The final installment of Cusk's award-winning auto-fictional Outline Trilogy, which sees her observant writer protagonist Faye travel to a European literary festival, where she has a series of conversations with strangers and family.
In unhappier compositions her metaphors pile up and sit at angles like jigsaw pieces, but in the Outline trilogy they are masterfully in hand. There is urgency, a wish to avoid unnecessary detours, for we have someplace to be ... Her prose is not musical, exactly. It is what I would call ritualistic. The monologues in the Outline trilogy are controlled trances, like Stevie Nicks at the end of 'Rhiannon’: you enter the speed and the artifice and the belief of it with her. They seem to have been written compulsively; they certainly read compulsively. There is a relentlessness to them, an onslaught that is like the onslaught of life. Occasionally you find yourself wishing for someone to get up and go to the bathroom, but most of the time you are transported ... Writing about writers is supposed to be boring, but this, for my money, is the most fascinating thing Cusk has done. Also, a fake Knausgaard shows up halfway through, and it rules ... The three novels blend together, and not to their detriment. Their of-a-wholeness is why they are so often referred to as ‘a project’. And the pleasure of this project is a rare one: it is the pleasure of a person figuring out exactly what she ought to be doing ... What do we make of a writer who does not much care to be seen as moral, but who still writes in the voice of the law? She is judge and jury, we have fallen jarringly into a universe of her making, a friendly concession once in a while would help, but no. She never softens her judgments for our sake.
As in a negative-space drawing, the trilogy’s narrator—a writer named Faye (otherworldly as in fey; defiant as in fie)—is a silhouette, rapt and wrapped, her form determined by the purposeful chat of others, which hovers, adheres, and sculpts. She is the prompt and master of ceremonies for other narrators ... That Cusk has constructed her novels in this radical manner seems both perverse and inventive and has caught the attention of many other writers. Despite comparisons, her work is not the autofiction of Karl Ove Knausgaard and Sheila Heti, whose own voices and personalities cram their pages; nor is it the meditative flâneurie of W.G. Sebald or Teju Cole; it is something more peculiar and thrilling and Cusk’s own ... The concentrated, flinty nature of Cusk’s mind (a fellow admirer and I often refer to her, in pseudo-jazz-intimacy, simply as 'Rachel,' though we have never met her and haven’t the flimsiest intention of trying to do so) ensures that authorial intelligence is burned into the syntax of every line ... What runs through her trilogy is a coolly abstracted consciousness organizing all the stories ... It is like reading the best kind of philosophy—steely, searching, brisk.

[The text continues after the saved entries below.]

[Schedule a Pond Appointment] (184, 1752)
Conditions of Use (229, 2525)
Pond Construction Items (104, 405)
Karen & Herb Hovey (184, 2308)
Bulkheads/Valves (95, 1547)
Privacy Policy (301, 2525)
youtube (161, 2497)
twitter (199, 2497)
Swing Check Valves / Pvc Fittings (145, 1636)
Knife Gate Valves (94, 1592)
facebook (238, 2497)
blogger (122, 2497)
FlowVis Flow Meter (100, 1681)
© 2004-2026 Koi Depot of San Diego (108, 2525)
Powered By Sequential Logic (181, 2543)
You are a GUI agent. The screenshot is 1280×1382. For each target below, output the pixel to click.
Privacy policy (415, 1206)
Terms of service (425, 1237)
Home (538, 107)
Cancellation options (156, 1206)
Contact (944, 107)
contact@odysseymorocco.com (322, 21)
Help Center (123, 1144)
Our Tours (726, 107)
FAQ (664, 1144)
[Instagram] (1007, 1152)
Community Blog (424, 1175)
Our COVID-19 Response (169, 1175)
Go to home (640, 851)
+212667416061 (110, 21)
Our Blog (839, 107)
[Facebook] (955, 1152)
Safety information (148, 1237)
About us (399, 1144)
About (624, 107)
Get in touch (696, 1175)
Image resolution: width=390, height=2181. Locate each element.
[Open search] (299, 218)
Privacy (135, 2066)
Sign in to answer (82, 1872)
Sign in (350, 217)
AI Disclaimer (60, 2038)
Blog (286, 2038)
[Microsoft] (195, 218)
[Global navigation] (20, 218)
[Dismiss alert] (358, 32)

With the Faye triad, Cusk has created if not an obliterated narrator then the entrancing illusion of one. Yet Kudos bristles with pitiless—one might say 'negative'—description that invites the question of whether cruelty and honesty are the same thing ... Cusk, who with her Faye novels has achieved something both radical and beautiful, is pursuing the impossible. As she knows, there is no such thing as a fully negative novel: one that is entirely passive, impartial, and devoid of authorial imagination. Far from abrogating her powers as narrator, Faye takes possession of other people’s stories ... Cusk has not written a negative novel so much as she has written a novel about her failure to write a negative novel. In the end, though, one suspects that Cusk’s desire for creative authority is too understandably fierce for her to ever really sign on to negative literature, even if she could. Which makes Kudos—the title translates to 'honor, glory, status'—a book about failure that is not, in itself, a failure. In fact, it is a breathtaking success.